WHAT IS ASKED |
1. According to the article on Russia's grain harvest, how much rain fell in May across much of central and southern Russia?
2. Reproduce the part of the article on Russia's grain harvest between "Corn acreage probably won’t" and "update its estimate.", inclusive.

== SOURCE TEXT

Downpours in Russia’s main grain-growing areas are hampering sowing and casting doubt over expectations the country will reap a record harvest this year.

Much of central and southern Russia was deluged with two to six times normal rains in May, according to World Ag Weather data. That slowed corn planting and meant farmers missed the best time for sowing, said Andrey Sizov Jr., managing director at consultant SovEcon in Moscow.

Corn acreage probably won’t reach the 3 million hectares (7.4 million acres) expected by the Agriculture Ministry, said the company, which is preparing to update its estimate.

“There’s too much rain,” Sizov said by phone. “Planting all but stopped in the center. If rains continue, there will be no record” grain crop, he said.

====
== DATA SEGMENT

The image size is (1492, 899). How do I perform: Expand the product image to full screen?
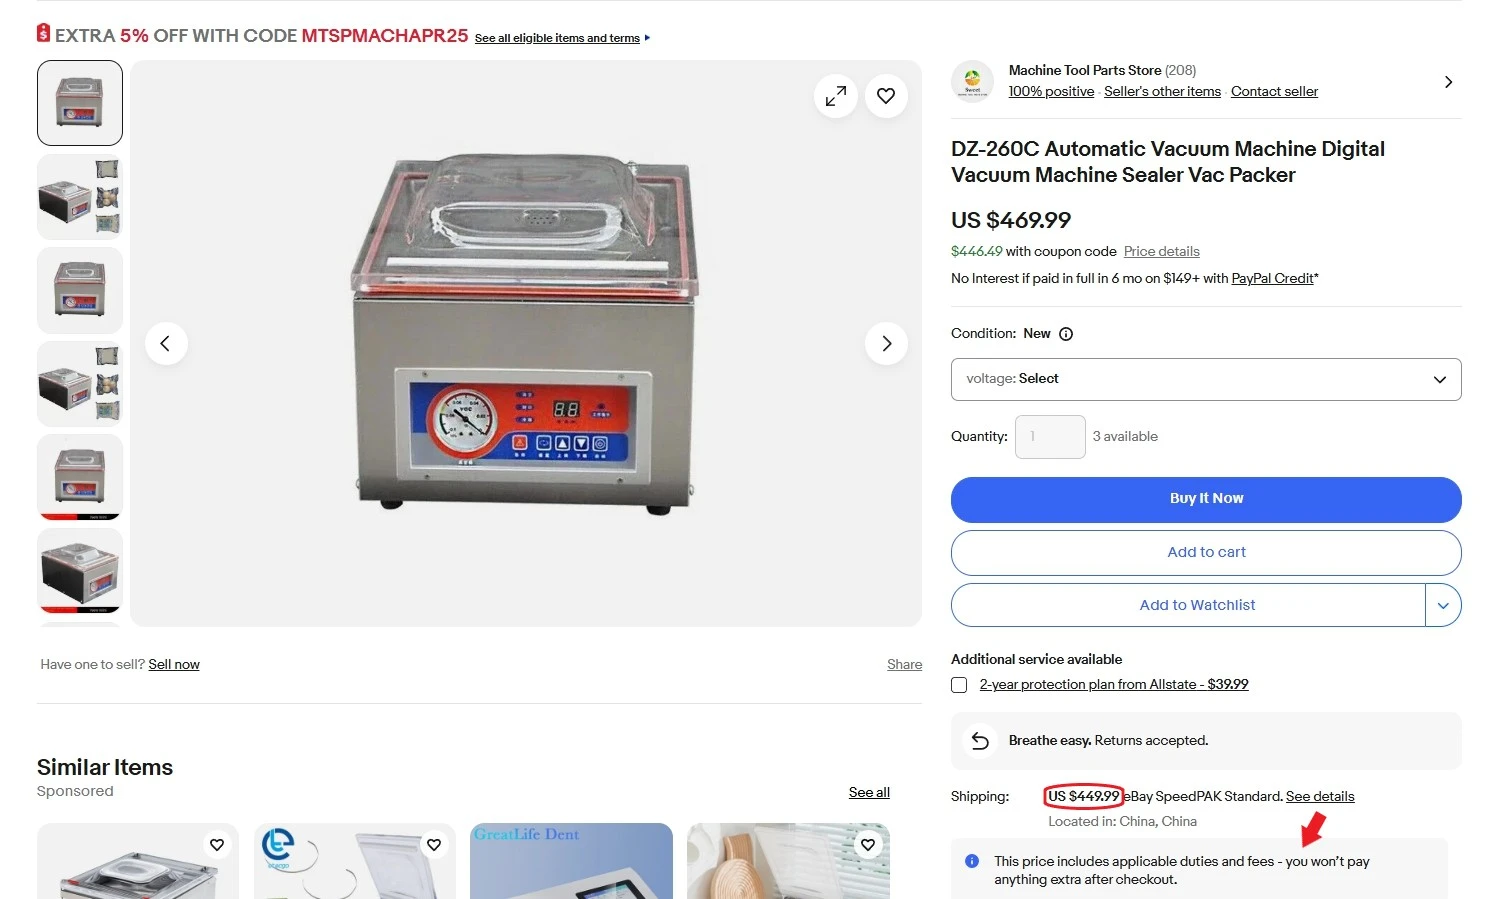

====

SOLUTIONS |
1. Two to six times normal rains.

2.
Corn acreage probably won’t reach the 3 million hectares (7.4 million acres) expected by the Agriculture Ministry, said the company, which is preparing to update its estimate.